_WHAT TO PRODUCE_
Rewrite the part of the items that opens with the line containing "Screen dimensions: 606x1310" and runs through the end of the items, swapping "sidebar" for "side menu" and keeping everything else the same. Leave the pictures out of your answer.

_RECORDS_

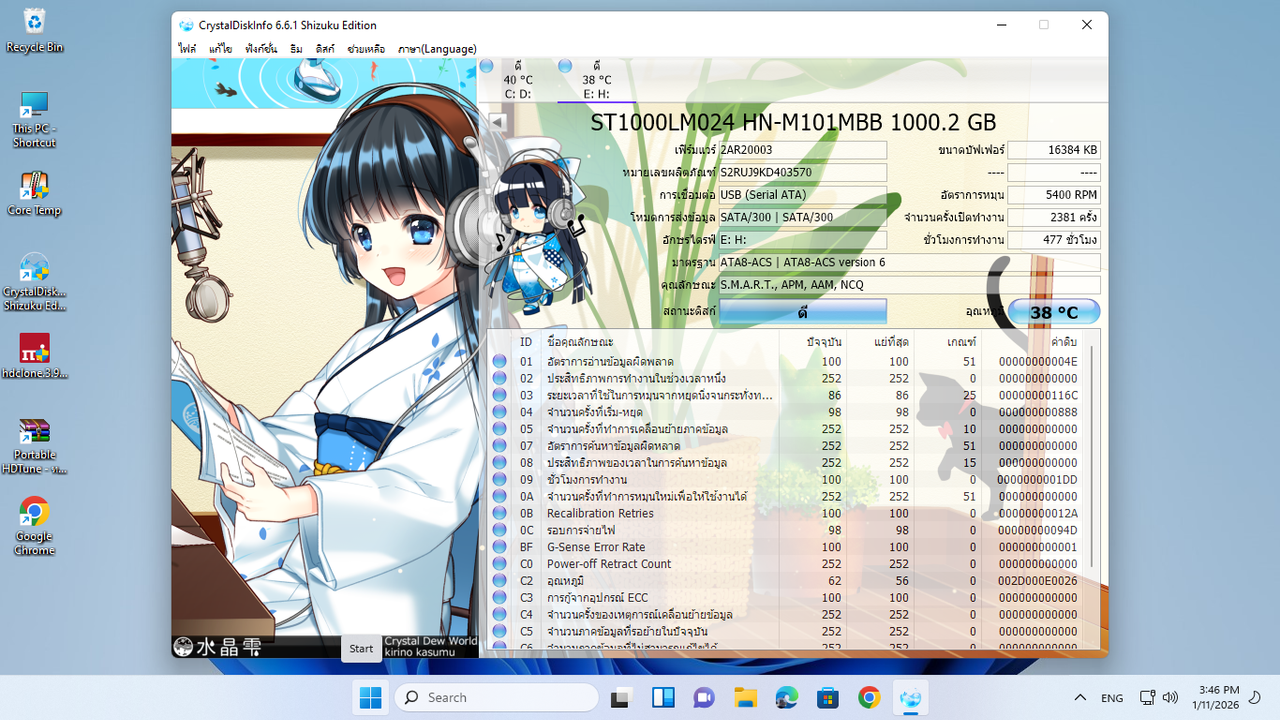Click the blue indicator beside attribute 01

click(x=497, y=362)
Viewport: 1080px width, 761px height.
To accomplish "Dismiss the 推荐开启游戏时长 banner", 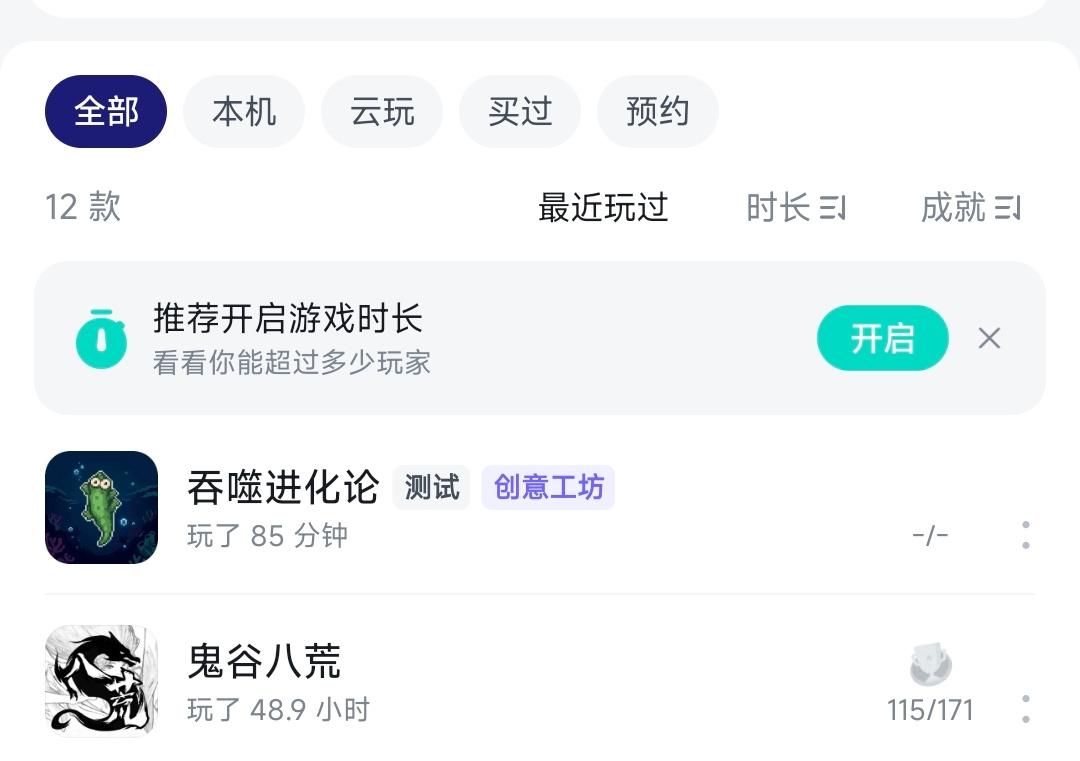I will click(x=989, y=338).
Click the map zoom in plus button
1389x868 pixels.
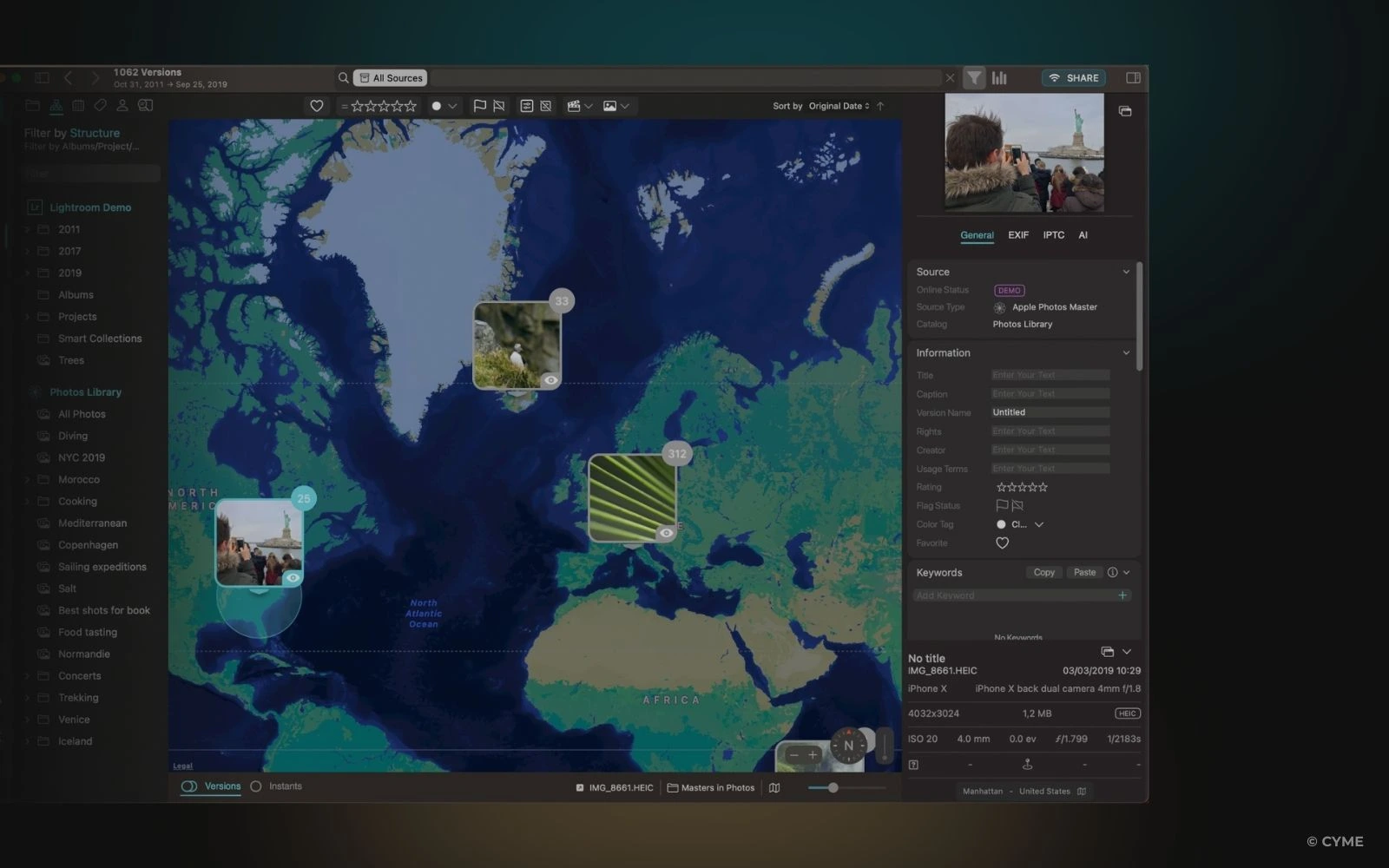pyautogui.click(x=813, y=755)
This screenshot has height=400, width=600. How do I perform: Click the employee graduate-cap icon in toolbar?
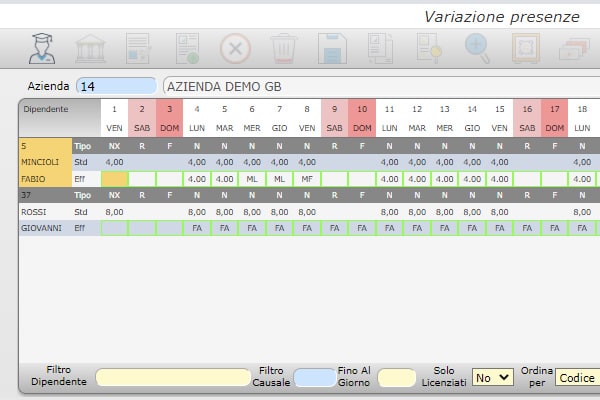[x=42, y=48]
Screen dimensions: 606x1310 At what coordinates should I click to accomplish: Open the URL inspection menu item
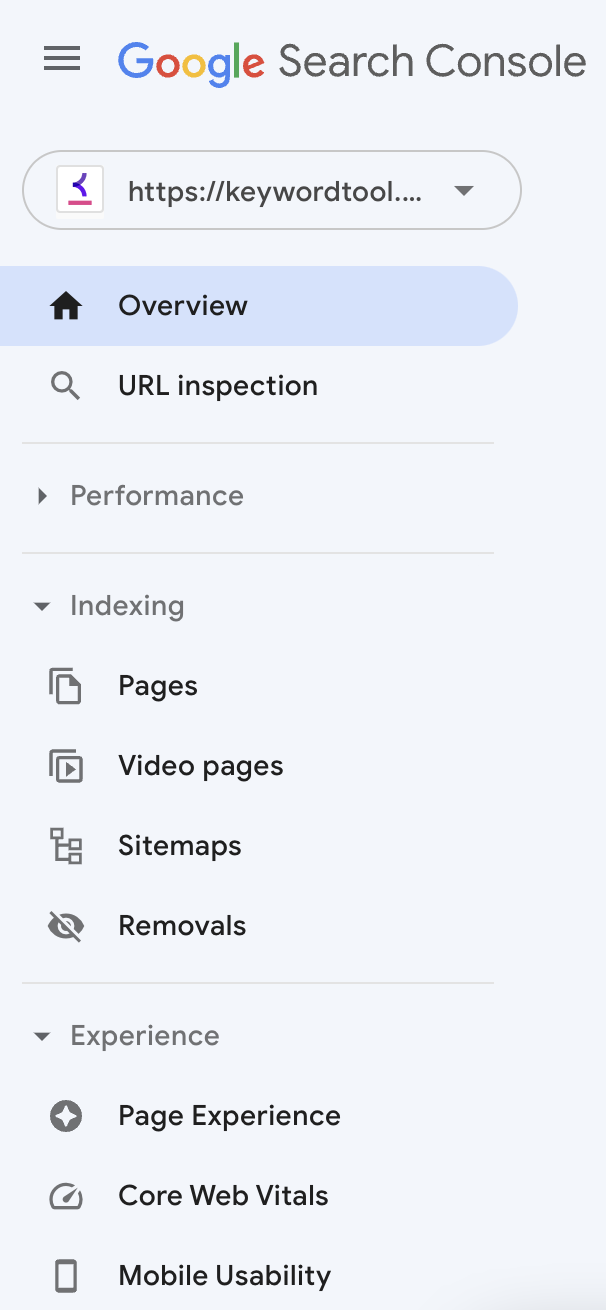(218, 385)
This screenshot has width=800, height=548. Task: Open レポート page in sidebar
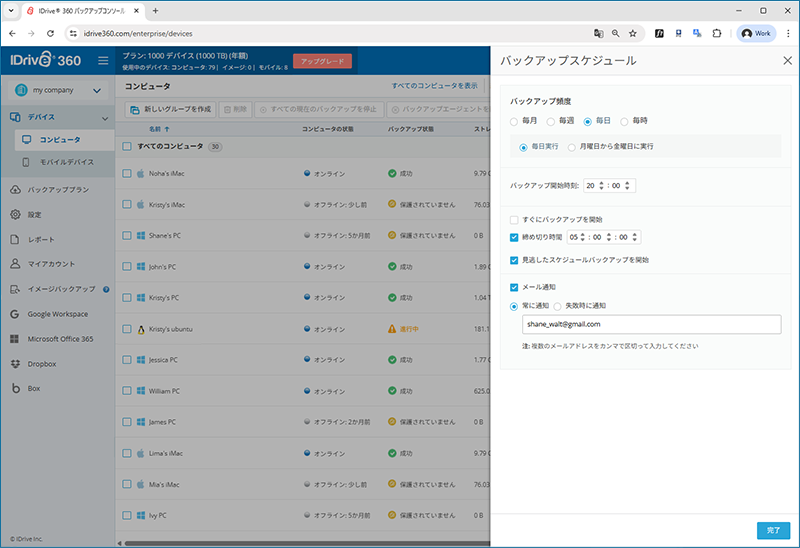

_ANSWER BELOW_
Screen dimensions: 606x1310 At what coordinates should I click to accomplish: Open the URL inspection menu item
(218, 385)
This screenshot has width=800, height=548. Task: Open レポート page in side menu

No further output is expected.